A little background on Sandra in her own words:

In 2006 I was diagnosed with Multiple Sclerosis also known as MS, an unpredictable neurological disease that disrupts the flow of information within the brain between the brain and body. The damage to the central nervous system can create a variety of neurological symptoms. Because the damage can be anywhere in the brain and/or spine, there are no 2 cases alike. There is no cure and because there are no 2 cases alike each person affected is treated case by case.

As a single mother of 3 kids, the diagnosis came as a complete shock. I have always had a very active life running around after 3 kids, working out, I was an avid runner, and working 2 jobs. I loved going to the beach whether it was vacationing or taking day trips with my kids.

As time went on other symptoms started to present themselves. I was getting extremely fatigued, my mobility was declining, I could no longer run and I could not effectively do my job. At this point, I realized I was slowly becoming disabled out of my workforce. All of my education and training throughout my life was related to physical jobs and I found it difficult to find work that I was qualified for that didn’t require physical activity. My mobility continued to decline and I was now walking with a cane. I knew the key was to stay as active as possible. I could no longer do the workouts and run like I used to, I had to teach myself a completely different way to be active and exercise. It was a challenge to get to my kid's sporting events, I could not go to the beach with my kids like we used to and I could no longer travel for their sports. I began working with a Physical Therapist who specializes in Neurological disorders. I started going to Acupuncture, the Chiropractor and I began doing adaptive Tai Chi. Over time I learned how to do adaptive workouts and started a workout routine at home. As much as staying active is very important, and it has helped quite a bit, it didn’t stop the progression of MS. I went from using a cane to a walker and now a scooter when I need to do any activity that requires a lot of walking.
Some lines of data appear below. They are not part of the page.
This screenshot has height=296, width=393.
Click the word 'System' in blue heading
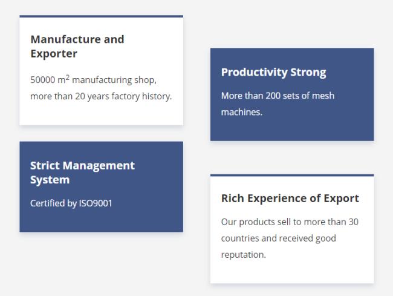click(x=50, y=180)
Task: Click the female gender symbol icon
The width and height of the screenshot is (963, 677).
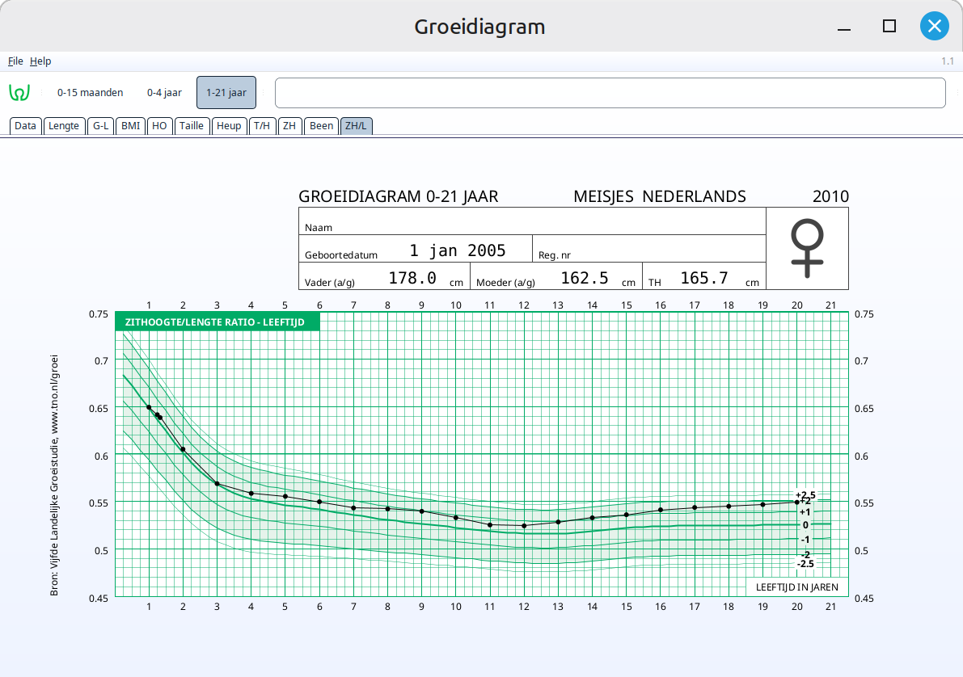Action: point(806,249)
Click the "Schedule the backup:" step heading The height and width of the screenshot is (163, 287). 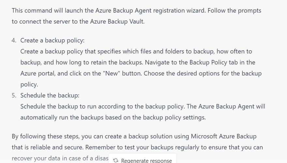pos(50,96)
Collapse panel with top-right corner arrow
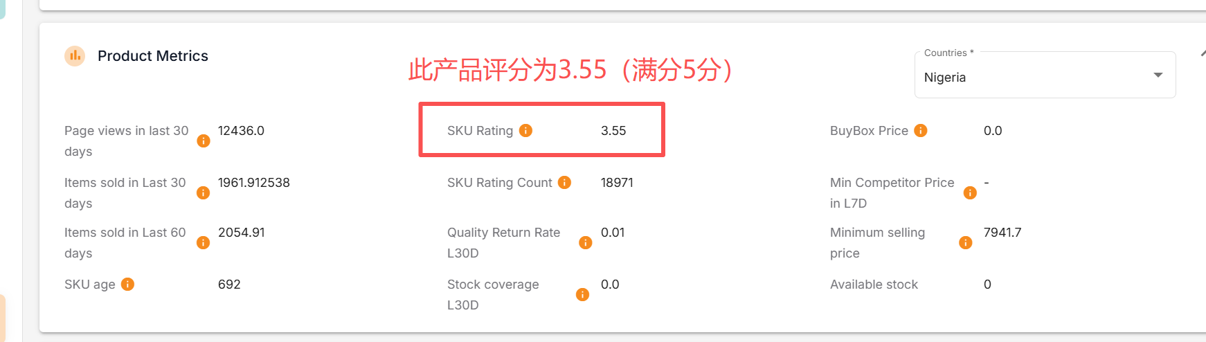Screen dimensions: 1206x342 click(1203, 53)
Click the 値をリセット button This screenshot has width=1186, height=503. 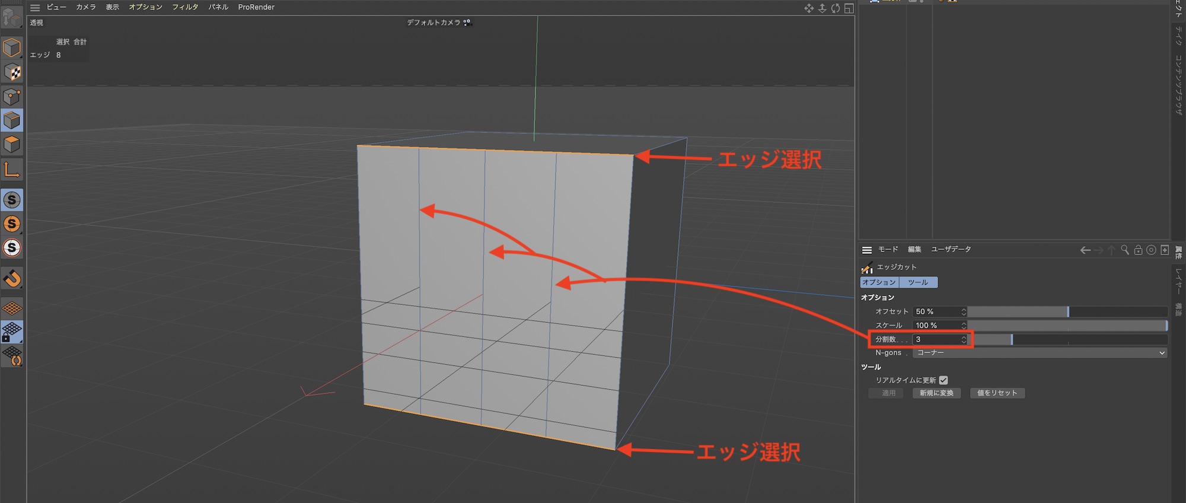point(997,393)
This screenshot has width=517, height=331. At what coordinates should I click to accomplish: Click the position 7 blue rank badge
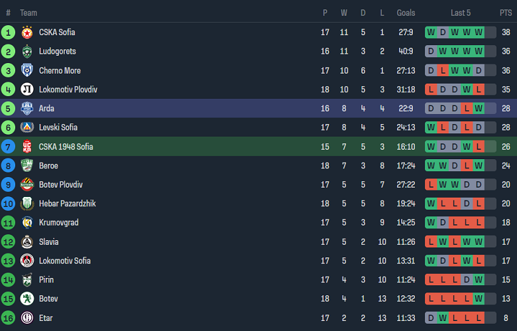point(8,147)
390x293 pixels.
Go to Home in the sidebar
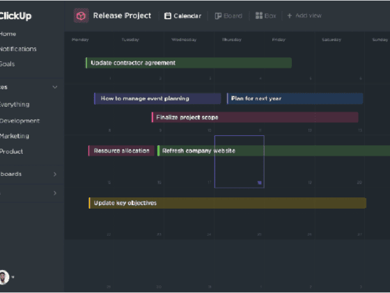coord(8,34)
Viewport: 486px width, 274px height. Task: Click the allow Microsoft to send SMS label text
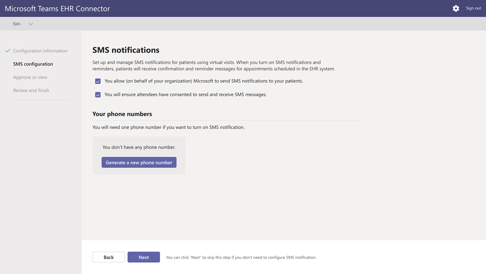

Every day is unpredictable with this disease. One day the fatigue can be completely draining, another day my legs can feel like 40-pound weights and I am very stiff, some days I feel really good and have a better range of motion, but a few hours later I might feel exhausted. I never know what to expect from day to day.

-Sandra

Being chosen as the benefactor of the 2021 Keefe Family Polar Plunge meant so much to me and my family. It was an Honor to have been chosen by Ray for an incredible and unique fundraiser. An experience I will always cherish and will remain in my heart. We felt Blessed to have experienced the generosity of so many people who came together to support me and my children and for all the people who took the plunge on my behalf. For the reminder that kind and compassionate people do exist. A Gift of experiencing family, friends and people I had never met who came together to support me and my children through a difficult time. The people and new friends I have made and people I have reconnected with through this experience. The chance to pay it forward to future benefactors and be a part of such an incredible, exciting and energetic foundation. This was an Honor, a Blessing, and a Gift that will always be a part of me and my family. Thank you Ray Keefe for being you and all that you do for so many people. 

-Sandra